Starlady, you're absolutely wrong about Clause 28: it DID make children vulnerable.

Bluedays - the fact that you were talking about gay men rather than lesbians does not make it less homophobic or more ok. And you were not just talking in the past tense. I don't know why you can't see that stereotyping is precisely part of the problem here: a group of paedophiles sought shelter under the wing of the GLF. SOME gay men were confused about whether that was ok. A group of heterosexual left activists made common cause with PIE because they were too ignorant to challenge the argument that sexual liberation should be for all sexual minorities. This was everything to do with the way that identity politics played out across the wider political landscape in the 1970s and 80s.

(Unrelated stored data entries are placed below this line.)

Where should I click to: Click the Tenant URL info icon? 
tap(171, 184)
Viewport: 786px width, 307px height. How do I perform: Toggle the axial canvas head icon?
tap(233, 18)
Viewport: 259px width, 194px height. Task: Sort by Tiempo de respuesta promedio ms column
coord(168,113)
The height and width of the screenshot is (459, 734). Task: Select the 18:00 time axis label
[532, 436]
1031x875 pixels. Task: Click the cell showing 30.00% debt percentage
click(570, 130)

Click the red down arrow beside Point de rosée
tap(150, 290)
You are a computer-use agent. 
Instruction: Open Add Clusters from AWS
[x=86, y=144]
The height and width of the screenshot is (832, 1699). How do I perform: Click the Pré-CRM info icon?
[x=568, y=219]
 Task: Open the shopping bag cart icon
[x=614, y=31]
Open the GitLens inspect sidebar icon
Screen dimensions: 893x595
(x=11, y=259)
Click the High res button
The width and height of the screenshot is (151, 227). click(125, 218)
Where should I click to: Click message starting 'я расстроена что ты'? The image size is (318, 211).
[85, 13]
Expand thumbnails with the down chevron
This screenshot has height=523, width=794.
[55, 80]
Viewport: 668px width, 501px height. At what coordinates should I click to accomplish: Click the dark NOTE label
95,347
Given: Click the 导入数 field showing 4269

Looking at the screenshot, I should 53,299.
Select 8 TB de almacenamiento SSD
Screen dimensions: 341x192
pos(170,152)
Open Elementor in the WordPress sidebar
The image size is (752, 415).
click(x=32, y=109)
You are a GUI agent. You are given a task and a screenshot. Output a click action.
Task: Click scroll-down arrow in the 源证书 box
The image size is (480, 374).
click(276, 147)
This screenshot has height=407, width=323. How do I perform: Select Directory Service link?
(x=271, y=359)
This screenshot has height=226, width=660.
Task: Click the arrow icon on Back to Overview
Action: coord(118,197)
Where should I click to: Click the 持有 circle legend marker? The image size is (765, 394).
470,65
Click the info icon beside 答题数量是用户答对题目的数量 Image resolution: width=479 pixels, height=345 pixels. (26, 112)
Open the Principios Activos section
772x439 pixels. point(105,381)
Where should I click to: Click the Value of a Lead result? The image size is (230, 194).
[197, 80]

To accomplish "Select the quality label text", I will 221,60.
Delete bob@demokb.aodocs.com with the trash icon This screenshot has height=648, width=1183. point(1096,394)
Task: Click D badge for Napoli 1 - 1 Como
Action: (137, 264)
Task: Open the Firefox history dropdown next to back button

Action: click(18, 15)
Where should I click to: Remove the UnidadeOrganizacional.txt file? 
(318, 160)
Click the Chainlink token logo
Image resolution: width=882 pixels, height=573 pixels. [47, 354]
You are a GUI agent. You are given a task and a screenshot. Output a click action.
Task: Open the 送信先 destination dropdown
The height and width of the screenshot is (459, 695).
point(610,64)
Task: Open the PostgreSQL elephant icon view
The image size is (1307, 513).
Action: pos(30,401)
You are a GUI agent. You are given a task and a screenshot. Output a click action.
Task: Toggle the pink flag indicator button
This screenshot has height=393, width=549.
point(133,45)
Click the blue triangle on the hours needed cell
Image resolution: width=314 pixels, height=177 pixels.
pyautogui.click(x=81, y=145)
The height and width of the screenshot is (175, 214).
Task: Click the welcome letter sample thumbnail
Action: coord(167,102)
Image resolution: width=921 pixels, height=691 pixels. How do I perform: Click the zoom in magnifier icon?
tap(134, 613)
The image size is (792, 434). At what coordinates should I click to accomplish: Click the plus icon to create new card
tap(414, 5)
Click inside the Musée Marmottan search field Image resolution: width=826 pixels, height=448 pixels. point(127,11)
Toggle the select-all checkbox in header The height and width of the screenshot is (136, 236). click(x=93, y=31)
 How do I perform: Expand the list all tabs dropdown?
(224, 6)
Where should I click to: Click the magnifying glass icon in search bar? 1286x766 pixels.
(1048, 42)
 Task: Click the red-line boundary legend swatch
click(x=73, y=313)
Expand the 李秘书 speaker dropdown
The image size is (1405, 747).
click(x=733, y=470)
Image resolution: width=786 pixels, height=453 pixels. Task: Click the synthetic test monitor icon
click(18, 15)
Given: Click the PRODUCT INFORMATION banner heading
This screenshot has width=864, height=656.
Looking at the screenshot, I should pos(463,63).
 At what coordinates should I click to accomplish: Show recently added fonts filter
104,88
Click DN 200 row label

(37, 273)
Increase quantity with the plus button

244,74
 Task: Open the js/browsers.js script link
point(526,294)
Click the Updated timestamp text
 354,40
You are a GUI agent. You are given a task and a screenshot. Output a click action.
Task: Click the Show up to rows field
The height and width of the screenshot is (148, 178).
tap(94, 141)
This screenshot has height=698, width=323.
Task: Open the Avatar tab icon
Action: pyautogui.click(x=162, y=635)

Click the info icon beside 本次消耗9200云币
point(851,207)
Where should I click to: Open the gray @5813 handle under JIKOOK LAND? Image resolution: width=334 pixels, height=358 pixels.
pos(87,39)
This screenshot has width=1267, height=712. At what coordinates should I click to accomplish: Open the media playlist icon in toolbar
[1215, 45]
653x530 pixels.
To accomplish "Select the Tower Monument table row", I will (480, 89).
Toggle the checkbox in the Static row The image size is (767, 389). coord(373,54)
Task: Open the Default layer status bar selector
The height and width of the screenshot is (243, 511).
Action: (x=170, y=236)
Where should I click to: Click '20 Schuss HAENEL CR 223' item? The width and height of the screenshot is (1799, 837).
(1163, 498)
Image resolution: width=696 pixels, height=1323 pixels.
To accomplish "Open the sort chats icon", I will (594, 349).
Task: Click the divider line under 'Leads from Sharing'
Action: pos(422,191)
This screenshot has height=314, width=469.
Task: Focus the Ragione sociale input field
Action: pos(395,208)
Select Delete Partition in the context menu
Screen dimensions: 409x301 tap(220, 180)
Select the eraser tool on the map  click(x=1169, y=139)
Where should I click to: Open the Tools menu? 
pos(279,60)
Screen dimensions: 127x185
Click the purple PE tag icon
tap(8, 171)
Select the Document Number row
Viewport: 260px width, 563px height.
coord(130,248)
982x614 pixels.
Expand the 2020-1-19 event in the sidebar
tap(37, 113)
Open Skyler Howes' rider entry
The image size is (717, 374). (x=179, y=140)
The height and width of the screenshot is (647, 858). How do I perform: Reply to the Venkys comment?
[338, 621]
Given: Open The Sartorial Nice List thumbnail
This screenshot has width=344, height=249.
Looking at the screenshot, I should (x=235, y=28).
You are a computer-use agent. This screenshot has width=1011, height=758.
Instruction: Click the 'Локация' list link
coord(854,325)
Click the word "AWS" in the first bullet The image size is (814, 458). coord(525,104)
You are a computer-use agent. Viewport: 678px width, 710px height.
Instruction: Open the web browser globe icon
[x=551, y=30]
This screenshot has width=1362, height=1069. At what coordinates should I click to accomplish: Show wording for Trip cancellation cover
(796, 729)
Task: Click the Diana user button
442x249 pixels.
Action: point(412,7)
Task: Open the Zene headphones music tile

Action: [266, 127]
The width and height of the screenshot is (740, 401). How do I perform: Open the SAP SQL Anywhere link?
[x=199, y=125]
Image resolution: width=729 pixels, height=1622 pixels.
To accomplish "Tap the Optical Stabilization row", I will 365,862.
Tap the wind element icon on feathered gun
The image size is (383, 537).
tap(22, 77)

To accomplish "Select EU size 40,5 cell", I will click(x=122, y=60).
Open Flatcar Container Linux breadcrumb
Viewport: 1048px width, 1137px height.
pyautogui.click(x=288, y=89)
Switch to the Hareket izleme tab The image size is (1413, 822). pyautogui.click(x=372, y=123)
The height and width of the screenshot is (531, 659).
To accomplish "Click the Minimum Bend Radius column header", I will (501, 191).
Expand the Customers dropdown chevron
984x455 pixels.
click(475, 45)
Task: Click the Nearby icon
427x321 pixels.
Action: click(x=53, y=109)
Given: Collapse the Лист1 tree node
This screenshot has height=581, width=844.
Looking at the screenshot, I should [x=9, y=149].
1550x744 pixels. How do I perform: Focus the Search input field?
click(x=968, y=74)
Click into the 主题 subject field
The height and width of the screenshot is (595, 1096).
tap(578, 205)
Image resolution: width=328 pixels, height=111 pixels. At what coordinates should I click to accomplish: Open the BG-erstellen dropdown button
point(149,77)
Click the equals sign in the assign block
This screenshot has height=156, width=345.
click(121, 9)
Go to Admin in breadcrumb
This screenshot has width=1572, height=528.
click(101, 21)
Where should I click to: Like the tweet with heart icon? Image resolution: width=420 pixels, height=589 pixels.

Here's an analogy you'll hate: Rochdale, and the other grooming scandals involving Asian men. Do we think it's ok to be a little more racist in the wake of Rochdale? Of course we don't. But we equally have to come down hard on those who shirked their responsibilities to deal with it, because of fear of being called racist.

The fact that Dromey, Hewitt and Harman are heterosexual - as were Margaret Hodge and Wendy Thomson in Islington - should surely make clear that it is idiotic to start musing about, "Is it time we stopped thinking gay men are all luvverly and started agreeing that maybe there is, indeed, Something of the Night about them?" FGS, if you think you get to choose whether a group numbering hundreds of thousands of people are basically ok or not, then are you approaching this all wrong.

Devora · 23/02/2014 16:40

I think Barbara Ellen's piece is spot on. Reading it reminded me that my mum gave me something called 'The Little Red Schoolbook', which was basically a Maoist tract for children's liberation. I took it into school. The headteacher sent it home in a brown paper envelope with a stiff note.

It basically called on schoolchildren to overthrow adults as the class enemy. It certainly called for the abolition of the age of consent.

My mum worked for years in children's charities. She was certainly no apologist for paedophilia, then or now. But this is the kind of nonsense that was going on at the time. Doesn't excuse it, but it is really important to understand that context.